DOCUMENT PASSAGE:
(begin)

In Milstein, 401 F.3d 53, this Court recognized the well-established rule that
“[l]aches is not a defense to an action filed within the applicable statute of
limitations.” Id. at 63 (quoting United States v. RePass, 688 F.2d 154, 158 (2d
Cir. 1982)); see also Holmberg v. Armbrecht, 327 U.S. 392, 395 (1946) (“If
Congress explicitly puts a limit upon the time for enforcing a right which it
created, there is an end of the matter. The Congressional statute of limitation is
definitive.”); United States v. Mack, 295 U.S. 480, 489 (1935) (“Laches within the
term of the statute of limitations is no defense at law.”); Ivani Contracting Corp. v.
City of New York, 103 F.3d 257, 260 (2d Cir. 1997); Lyons Partnership, L.P. v.
26
Morris Costumes, Inc., 243 F.3d 789, 798 (4th Cir. 2001) (“[A] court should not
apply laches to overrule the legislature’s judgment as to the appropriate time limit
to apply for actions brought under the statute. Separation of powers principles
thus preclude us from applying the judicially created doctrine of laches to bar a
federal statutory claim that has been timely filed under an express statute of
limitations.”).
The Supreme Court’s analysis in Oneida II establishes beyond question that
the United States’ claims in this case were expressly preserved by Act of Congress
and timely under the detailed scheme established in 28 U.S.C. § 2415, SPA105.
See Oneida II, 470 U.S. at 243 & n.15. The Court explained that when Congress
first enacted that statute in 1966, it “provided a special limitations period of 6
years and 90 days for contract and tort suits for damages brought by the United
States on behalf of Indians.” Id. at 241-42. Claims that had accrued before the
date of enactment were deemed to have accrued upon the statute’s enactment. Id.

(end)

DATA:
(begin)

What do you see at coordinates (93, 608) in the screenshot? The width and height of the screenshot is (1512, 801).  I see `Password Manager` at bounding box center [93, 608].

(end)

WHAT TO WORK ON:
From the passage on laches, list every case cited with both parties' names and a year in parentheses, giving each case's name and year.

SOLUTION FOR THIS TASK:
- United States v. RePass (1982)
- Holmberg v. Armbrecht (1946)
- United States v. Mack (1935)
- Ivani Contracting Corp. v. City of New York (1997)
- Lyons Partnership, L.P. v. Morris Costumes, Inc. (2001)